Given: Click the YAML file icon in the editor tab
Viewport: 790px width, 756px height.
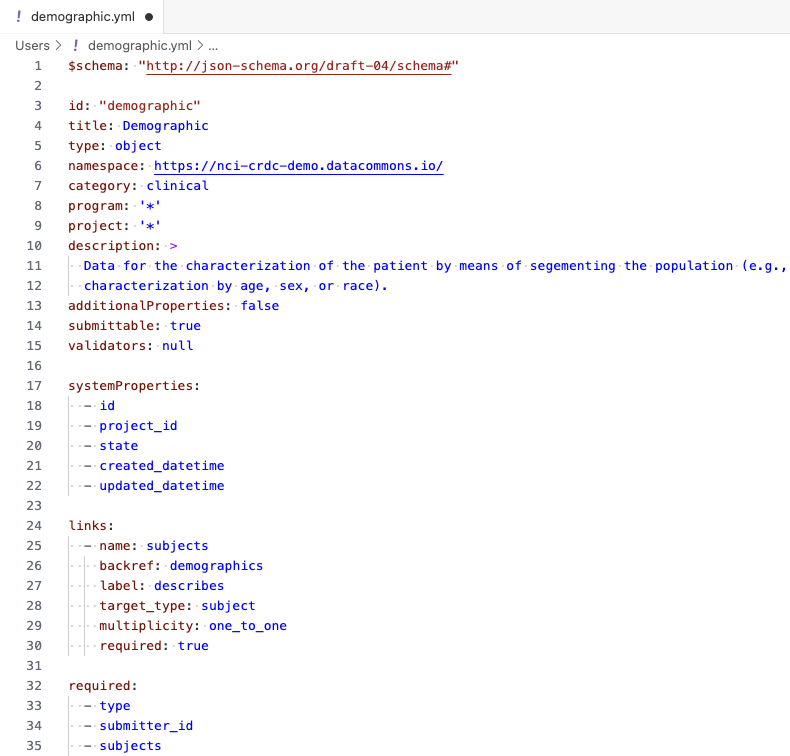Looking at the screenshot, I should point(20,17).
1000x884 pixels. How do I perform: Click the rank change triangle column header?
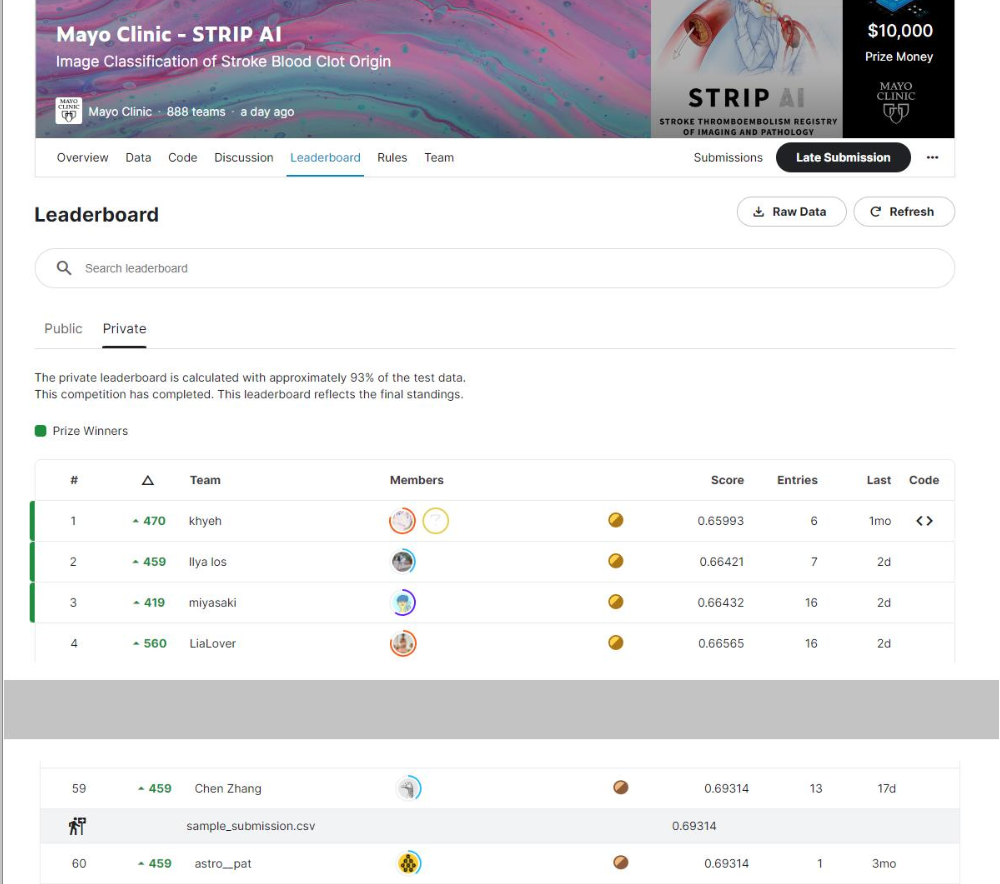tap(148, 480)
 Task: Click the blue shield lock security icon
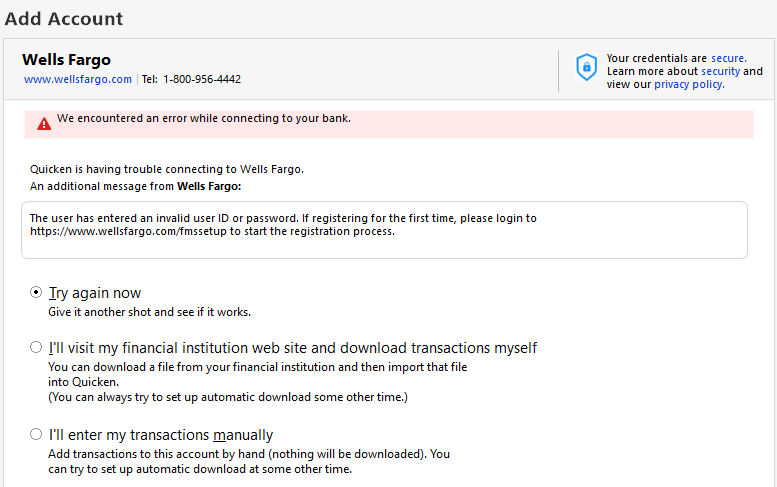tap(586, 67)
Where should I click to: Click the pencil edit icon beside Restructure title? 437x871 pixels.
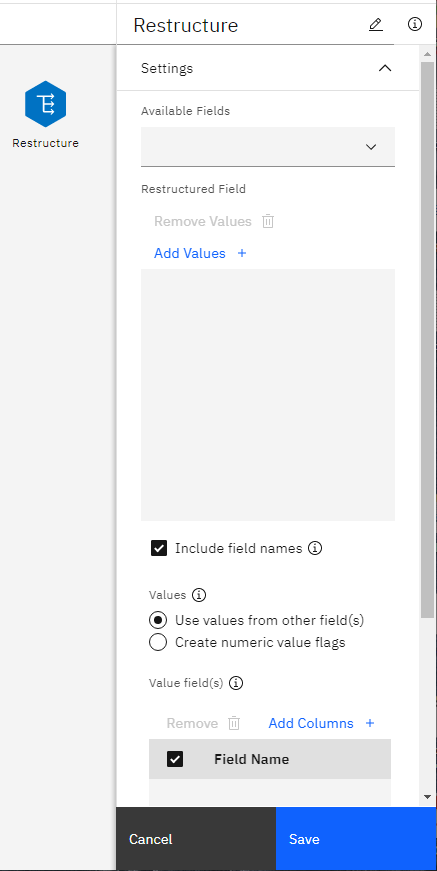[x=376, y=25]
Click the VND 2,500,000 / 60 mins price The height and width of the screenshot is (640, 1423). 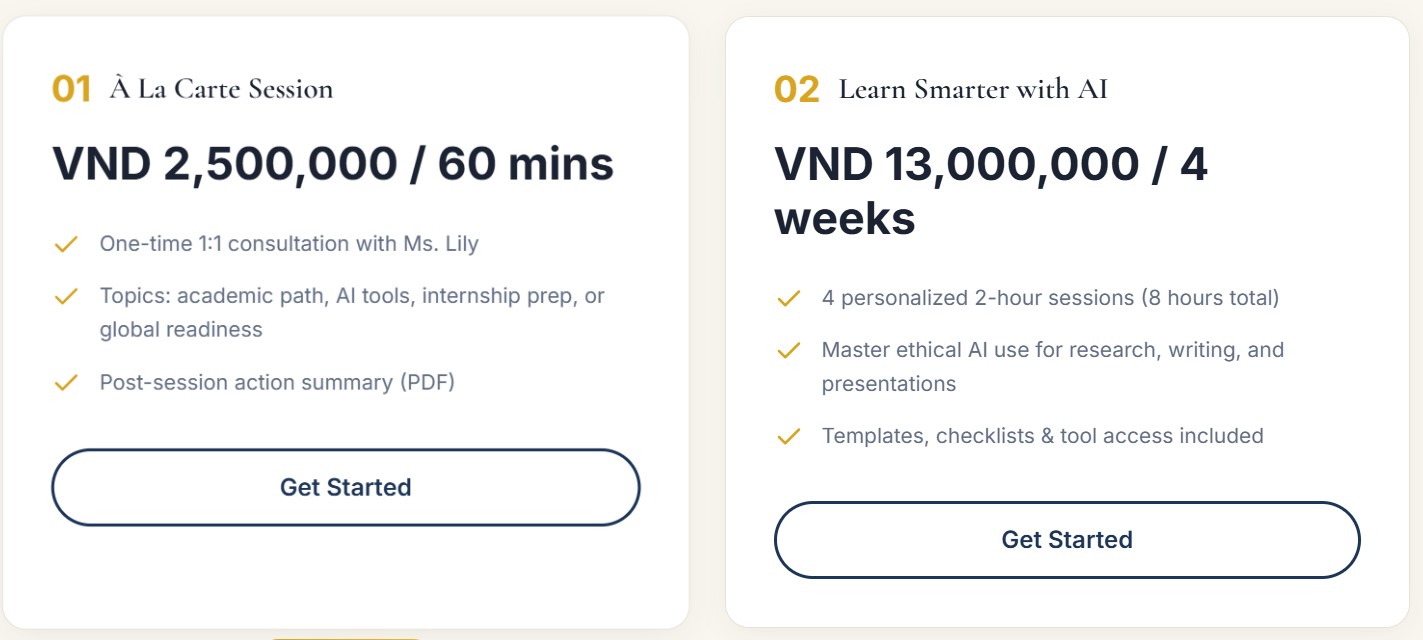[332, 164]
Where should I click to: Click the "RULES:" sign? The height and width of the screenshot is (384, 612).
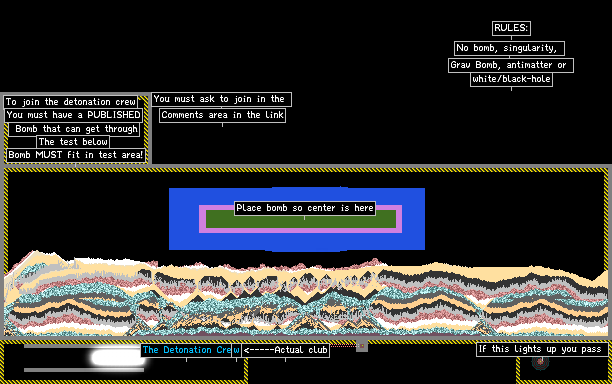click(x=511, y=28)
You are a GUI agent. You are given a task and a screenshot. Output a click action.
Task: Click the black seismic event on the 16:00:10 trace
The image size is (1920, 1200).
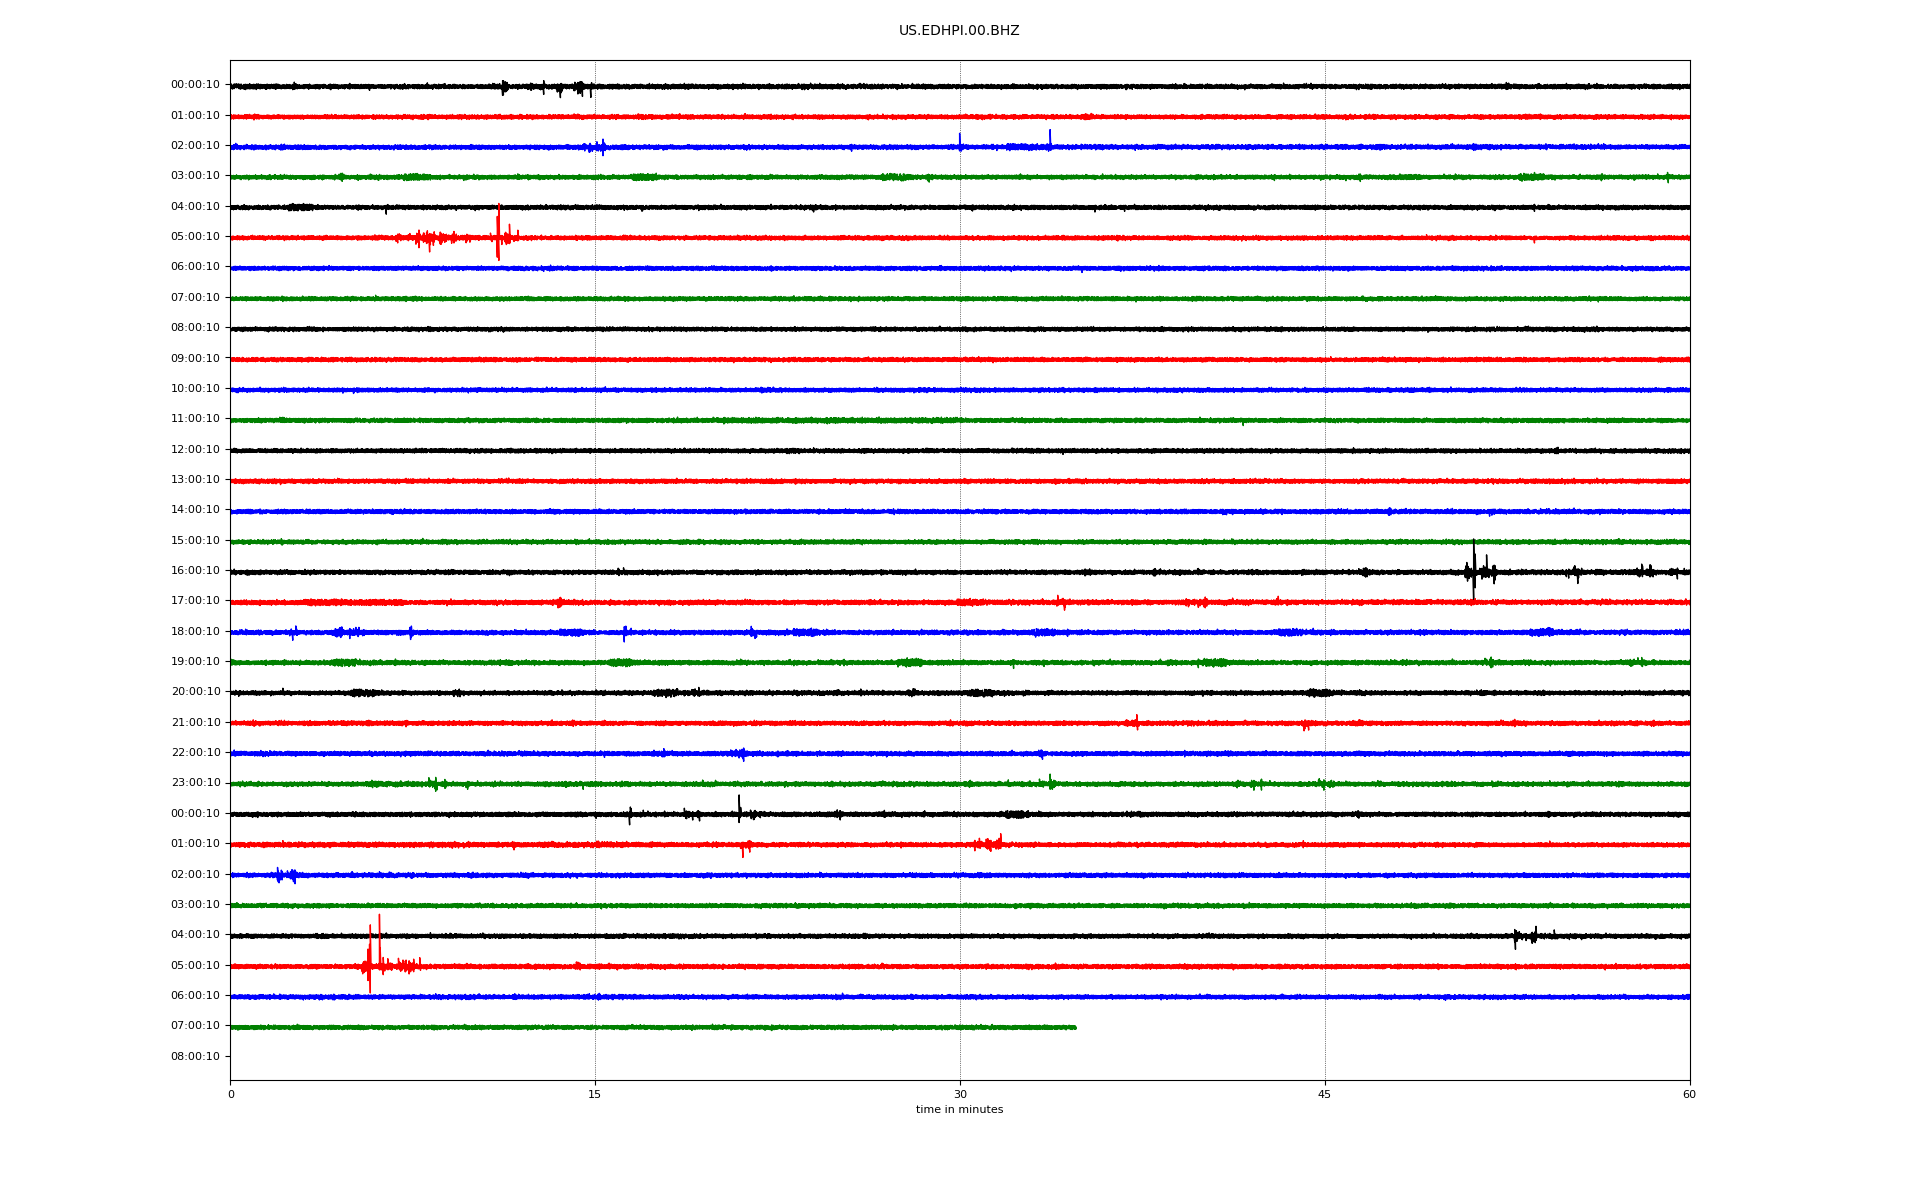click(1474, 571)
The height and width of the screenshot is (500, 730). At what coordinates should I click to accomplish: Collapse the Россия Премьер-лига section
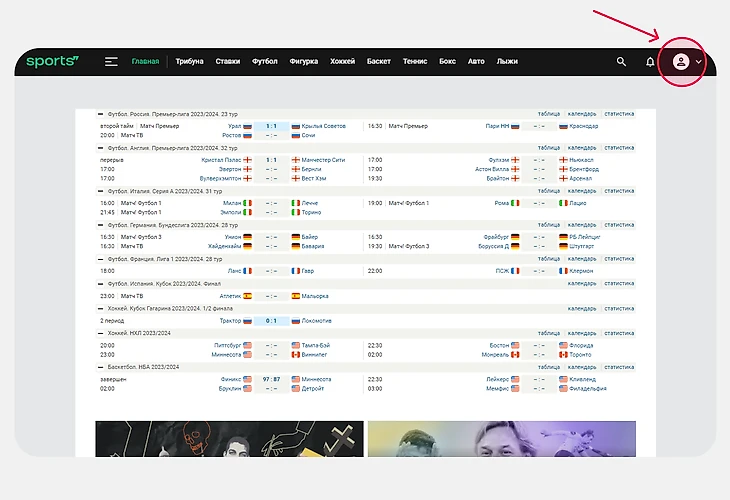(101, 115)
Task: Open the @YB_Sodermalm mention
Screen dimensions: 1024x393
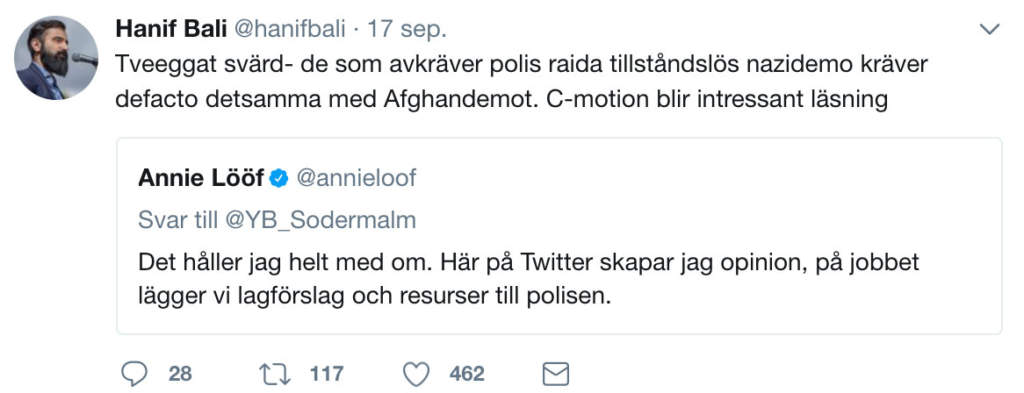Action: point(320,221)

-.-.-

:: Task statement ::
Quote the lines above word for word, from the line containing "Task: Open the @YB_Sodermalm mention" through the end of the lines, and leave out the pictures.

:: Answer to the task ::
Task: Open the @YB_Sodermalm mention
Screen dimensions: 1024x393
Action: point(320,221)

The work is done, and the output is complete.